Otak mereka menerima suplai darah yang memadai (ketika bahagia/tersenyum) akan
mempermudahkan mereka berpikir dan memproses informasi, baik dalam memori jangka
pendek dan jangka panjang, informasi yang masuk kedalam otak memori yang
melibatkan emosi secara mendalam, akan memudahkan siswa mengingat pelajaran
saat mereka perlukan, Artinya kenyamanan dan kesenangan yang dinikmati oleh
peserta didik itu sangat membantu mereka mencapai hasil belajar secara optimal.
Metode inquiry
ini berasal dari John Dewey.
Maksud utama metode ini adalah memberikan latihan kepada murid dalam berfikir.
Metode ini dapat menghindarkan untuk membuat kesimpulan tergesa-gesa,
menimbang-nimbang kemungkinan pemecahan dan menangguhkan pengambilan keputusan
sampai terdapat bukti-bukti yang cukup[12].
Metode inquiry
juga dikembangkan oleh Suchman
untuk mengajar siswa memahami proses penelitian. Metode inquiry menurut Suchman adalah suatu metode yang
merangsang murid untuk berfikir, menganalisa suatu persoalan sehingga menemukan
pemecahannya. Suchman tertarik untuk
membantu siswa melakukan penelitian secara mandiri dan disiplin. Hal ini
didasarkan pada pemikiran bahwa anak-anak selalu memiliki rasa ingin tahu. Suchman menginginkan siswa
mempertanyakan mengapa suatu peristiwa terjadi dan menelitinya dengan cara
mengumpulkan data dan mengolah data secara logis. Dengan demikian maka metode inquiry
akan memperkuat dorongan alami untuk melakukan eksplorasi dengan semangat
besar dan dengan penuh kesungguhan.
Metode
ini mengembangkan kemampuan berfikir yang dipupuk dengan adanya kesempatan
untuk mengobservasi problema mengumpulkan data, menganalisa data, menyusun
suatu hipotesa, mencari hubungan data yang hilang dari data yang telah
terkumpul untuk kemudian menarik kesimpulan yang merupakan hasil pemecahan
masalah tersebut.
Cara
berfikir yang menghasilkan suatu kesimpulan atau keputusan yang diyakini
kebenarannya karena seluruh proses pemecahan masalah itu telah diikuti dan di
kontrol dari data yang pertama dan yang berhasil dikumpulkan dan di analisa
sampai kepada kesimpulan yang ditarik atau ditetapkan. Cara berfikir semacam
itu benar-benar dapat dikembangkan dengan menggunakan metode pemecahan masalah.

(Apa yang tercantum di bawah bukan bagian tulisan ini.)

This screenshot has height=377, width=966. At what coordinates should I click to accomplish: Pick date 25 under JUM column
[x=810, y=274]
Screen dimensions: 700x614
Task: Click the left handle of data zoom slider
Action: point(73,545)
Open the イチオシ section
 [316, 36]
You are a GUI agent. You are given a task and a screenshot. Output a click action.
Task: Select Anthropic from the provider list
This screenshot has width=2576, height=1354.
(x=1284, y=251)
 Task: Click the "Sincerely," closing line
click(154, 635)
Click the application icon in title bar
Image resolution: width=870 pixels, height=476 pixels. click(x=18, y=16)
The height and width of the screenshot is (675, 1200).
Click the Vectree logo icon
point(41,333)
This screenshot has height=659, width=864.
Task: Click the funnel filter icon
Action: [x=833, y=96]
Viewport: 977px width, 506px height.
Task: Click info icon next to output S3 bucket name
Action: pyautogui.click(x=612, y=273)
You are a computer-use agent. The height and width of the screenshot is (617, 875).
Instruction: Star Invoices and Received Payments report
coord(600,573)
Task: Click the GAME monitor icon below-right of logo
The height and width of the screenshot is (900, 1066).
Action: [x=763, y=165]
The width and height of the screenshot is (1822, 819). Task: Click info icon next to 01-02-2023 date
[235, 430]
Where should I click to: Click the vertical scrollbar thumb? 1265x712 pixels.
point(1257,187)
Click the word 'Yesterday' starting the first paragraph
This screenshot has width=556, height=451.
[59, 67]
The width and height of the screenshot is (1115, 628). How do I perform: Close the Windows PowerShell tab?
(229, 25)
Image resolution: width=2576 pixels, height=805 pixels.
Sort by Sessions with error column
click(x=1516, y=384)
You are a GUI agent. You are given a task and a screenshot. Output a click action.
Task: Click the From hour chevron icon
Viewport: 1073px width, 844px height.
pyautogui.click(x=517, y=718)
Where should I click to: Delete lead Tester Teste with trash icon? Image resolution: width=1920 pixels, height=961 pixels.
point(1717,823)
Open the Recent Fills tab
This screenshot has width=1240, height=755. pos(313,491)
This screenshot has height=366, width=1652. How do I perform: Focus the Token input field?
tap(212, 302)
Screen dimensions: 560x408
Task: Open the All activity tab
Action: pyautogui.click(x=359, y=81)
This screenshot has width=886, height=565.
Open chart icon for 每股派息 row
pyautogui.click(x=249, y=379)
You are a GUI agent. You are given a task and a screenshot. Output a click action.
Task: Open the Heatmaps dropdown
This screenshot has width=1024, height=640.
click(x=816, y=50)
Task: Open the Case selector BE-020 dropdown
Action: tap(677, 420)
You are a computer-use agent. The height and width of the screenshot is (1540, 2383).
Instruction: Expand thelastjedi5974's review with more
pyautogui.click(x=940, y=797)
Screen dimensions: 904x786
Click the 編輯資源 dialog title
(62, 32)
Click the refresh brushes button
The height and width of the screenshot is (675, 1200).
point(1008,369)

Inquiry merupakan teknik yang mempersiapkan peserta didik pada situasi untuk
melakukan eksperimen sendiri secara luas agar melihat apa yang terjadi, ingin
melakukan sesuatu, mengajukan pertanyaan-pertanyaan dan mencari jawabannya
sendiri, serta -menghubungkan penemuan yang lain, membandingkan apa yang
ditemukannya dengan yang ditemukan peserta didik lainnya. inquiry sebagai
teknik pengajaran mengandung arti bahwa dalam proses kegiatan mengajar
berlangsung harus dapat mendorong dan dapat memberi kesempatan kepada siswa
untuk lebih aktif dalam belajar.
Dari
uraian di atas dapat disimpulkan bahwa metode inquiry adalah suatu metode
pengajaran yang memberikan kesempatan pada siswa untuk menemukan sendiri
pengetahuan yang sebelumnya belum mereka ketahui.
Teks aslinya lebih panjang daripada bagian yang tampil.